Work required -
Go from the first line below to the one with "is (1456, 819)." and print each line exactly.

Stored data
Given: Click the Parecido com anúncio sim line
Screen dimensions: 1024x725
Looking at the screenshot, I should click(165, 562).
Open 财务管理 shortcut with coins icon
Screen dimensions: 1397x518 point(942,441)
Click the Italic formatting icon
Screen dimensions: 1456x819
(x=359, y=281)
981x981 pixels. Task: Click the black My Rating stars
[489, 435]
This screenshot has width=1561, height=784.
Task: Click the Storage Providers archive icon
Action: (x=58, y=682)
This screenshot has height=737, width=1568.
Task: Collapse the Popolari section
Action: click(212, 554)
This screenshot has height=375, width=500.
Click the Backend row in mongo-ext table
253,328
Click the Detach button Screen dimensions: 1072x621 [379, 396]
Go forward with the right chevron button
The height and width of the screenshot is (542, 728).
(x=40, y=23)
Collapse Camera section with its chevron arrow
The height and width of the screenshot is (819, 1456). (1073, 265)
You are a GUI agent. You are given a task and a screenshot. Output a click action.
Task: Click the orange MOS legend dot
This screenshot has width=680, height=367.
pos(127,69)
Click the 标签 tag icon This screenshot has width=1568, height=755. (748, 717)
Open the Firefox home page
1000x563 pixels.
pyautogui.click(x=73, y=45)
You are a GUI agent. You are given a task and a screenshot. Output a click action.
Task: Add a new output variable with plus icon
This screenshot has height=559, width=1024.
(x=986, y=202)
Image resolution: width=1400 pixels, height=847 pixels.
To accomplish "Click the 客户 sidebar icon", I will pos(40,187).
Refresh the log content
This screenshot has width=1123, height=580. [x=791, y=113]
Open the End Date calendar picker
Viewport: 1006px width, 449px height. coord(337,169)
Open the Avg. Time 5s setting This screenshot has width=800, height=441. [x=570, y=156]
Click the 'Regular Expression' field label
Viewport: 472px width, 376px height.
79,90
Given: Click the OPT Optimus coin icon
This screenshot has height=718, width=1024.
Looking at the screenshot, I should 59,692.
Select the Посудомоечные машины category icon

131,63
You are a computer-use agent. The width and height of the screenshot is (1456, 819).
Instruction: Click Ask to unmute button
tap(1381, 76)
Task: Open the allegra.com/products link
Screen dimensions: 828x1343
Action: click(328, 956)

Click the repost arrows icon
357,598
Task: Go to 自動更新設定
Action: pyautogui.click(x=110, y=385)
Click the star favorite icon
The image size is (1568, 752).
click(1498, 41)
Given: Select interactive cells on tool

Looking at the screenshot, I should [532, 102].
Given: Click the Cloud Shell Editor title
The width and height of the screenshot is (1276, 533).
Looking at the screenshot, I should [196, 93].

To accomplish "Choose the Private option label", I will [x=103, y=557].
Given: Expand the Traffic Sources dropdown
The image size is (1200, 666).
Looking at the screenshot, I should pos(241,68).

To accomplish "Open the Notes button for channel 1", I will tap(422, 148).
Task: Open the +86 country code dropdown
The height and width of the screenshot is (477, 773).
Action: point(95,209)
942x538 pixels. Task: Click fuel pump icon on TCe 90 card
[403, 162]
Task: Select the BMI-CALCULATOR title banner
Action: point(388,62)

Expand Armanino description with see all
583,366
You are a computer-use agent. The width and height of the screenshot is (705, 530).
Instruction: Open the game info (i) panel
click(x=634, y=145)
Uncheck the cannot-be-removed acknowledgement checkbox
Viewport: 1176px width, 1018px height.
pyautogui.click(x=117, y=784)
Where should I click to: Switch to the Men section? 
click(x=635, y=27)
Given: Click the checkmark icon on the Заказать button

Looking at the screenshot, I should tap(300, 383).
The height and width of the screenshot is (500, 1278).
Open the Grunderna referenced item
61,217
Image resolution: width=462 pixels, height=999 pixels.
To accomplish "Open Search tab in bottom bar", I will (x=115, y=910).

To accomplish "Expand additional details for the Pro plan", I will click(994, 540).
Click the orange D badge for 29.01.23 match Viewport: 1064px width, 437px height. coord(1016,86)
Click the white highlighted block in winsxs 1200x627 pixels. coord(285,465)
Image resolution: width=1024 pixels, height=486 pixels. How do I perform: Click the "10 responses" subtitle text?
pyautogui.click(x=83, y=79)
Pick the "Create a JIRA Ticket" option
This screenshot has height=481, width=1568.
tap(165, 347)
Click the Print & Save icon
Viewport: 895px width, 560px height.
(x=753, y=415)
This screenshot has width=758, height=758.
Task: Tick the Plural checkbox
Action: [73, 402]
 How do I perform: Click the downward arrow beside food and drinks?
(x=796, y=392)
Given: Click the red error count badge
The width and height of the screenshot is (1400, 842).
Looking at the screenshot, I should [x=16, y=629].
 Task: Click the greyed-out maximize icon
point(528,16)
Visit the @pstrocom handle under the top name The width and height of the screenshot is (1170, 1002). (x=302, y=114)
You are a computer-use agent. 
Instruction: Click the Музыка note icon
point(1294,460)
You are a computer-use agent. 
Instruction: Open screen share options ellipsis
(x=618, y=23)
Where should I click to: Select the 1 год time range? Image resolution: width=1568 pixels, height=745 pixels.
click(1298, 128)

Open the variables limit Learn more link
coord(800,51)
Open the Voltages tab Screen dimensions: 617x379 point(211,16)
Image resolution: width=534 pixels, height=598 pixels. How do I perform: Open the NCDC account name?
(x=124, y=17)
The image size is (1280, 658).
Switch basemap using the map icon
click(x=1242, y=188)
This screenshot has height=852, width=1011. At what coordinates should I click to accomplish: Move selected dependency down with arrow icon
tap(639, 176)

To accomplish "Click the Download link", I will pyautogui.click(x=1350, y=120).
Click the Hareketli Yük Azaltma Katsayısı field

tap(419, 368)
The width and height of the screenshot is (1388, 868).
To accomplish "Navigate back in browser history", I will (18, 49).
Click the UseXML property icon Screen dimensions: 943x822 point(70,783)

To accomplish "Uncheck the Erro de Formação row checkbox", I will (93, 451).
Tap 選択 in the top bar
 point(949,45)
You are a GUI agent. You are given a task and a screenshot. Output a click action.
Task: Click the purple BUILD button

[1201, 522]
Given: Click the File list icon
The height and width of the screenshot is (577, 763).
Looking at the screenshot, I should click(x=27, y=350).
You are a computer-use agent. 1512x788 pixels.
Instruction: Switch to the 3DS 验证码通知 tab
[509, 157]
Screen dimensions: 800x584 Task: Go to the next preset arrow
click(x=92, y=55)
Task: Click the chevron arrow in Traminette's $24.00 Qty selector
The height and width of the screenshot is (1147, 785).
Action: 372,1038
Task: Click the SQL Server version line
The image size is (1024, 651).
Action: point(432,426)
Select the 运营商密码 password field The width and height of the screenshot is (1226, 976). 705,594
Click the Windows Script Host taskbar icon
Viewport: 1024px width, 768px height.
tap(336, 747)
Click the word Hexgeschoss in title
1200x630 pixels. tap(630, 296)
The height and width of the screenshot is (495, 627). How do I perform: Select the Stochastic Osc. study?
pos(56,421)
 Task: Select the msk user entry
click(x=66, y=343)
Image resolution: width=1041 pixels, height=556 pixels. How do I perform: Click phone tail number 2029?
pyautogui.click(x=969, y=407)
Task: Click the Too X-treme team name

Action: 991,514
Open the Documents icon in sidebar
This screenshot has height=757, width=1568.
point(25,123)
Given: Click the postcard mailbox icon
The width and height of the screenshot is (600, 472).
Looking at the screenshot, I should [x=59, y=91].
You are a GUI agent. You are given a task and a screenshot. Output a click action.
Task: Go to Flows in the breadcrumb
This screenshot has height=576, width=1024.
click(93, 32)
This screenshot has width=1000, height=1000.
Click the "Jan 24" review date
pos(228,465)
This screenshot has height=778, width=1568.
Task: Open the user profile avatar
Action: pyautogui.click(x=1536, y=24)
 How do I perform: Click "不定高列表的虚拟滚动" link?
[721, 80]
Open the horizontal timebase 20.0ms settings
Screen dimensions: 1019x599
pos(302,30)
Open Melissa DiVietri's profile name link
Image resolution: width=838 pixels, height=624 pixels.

Finished task -
Given: Click the Parecido com anúncio sim line
Screen dimensions: 1024x725
Looking at the screenshot, I should click(165, 562).
Open 财务管理 shortcut with coins icon
Screen dimensions: 1397x518 point(942,441)
Click the Italic formatting icon
Screen dimensions: 1456x819
(x=359, y=281)
981x981 pixels. Task: Click the black My Rating stars
[489, 435]
This screenshot has width=1561, height=784.
Task: Click the Storage Providers archive icon
Action: (x=58, y=682)
This screenshot has height=737, width=1568.
Task: Collapse the Popolari section
Action: click(212, 554)
This screenshot has height=375, width=500.
Click the Backend row in mongo-ext table
253,328
Click the Detach button Screen dimensions: 1072x621 [379, 396]
Go forward with the right chevron button
The height and width of the screenshot is (542, 728).
(x=40, y=23)
Collapse Camera section with its chevron arrow
The height and width of the screenshot is (819, 1456). (1073, 265)
You are a GUI agent. You are given a task and a screenshot. Output a click action.
Task: Click the orange MOS legend dot
This screenshot has width=680, height=367.
pos(127,69)
Click the 标签 tag icon This screenshot has width=1568, height=755. (748, 717)
Open the Firefox home page
1000x563 pixels.
pyautogui.click(x=73, y=45)
You are a GUI agent. You are given a task and a screenshot. Output a click action.
Task: Add a new output variable with plus icon
This screenshot has height=559, width=1024.
(x=986, y=202)
Image resolution: width=1400 pixels, height=847 pixels.
To accomplish "Click the 客户 sidebar icon", I will pos(40,187).
Refresh the log content
This screenshot has width=1123, height=580. [x=791, y=113]
Open the End Date calendar picker
Viewport: 1006px width, 449px height. coord(337,169)
Open the Avg. Time 5s setting This screenshot has width=800, height=441. [x=570, y=156]
Click the 'Regular Expression' field label
Viewport: 472px width, 376px height.
79,90
Given: Click the OPT Optimus coin icon
This screenshot has height=718, width=1024.
Looking at the screenshot, I should 59,692.
Select the Посудомоечные машины category icon

131,63
You are a computer-use agent. The width and height of the screenshot is (1456, 819).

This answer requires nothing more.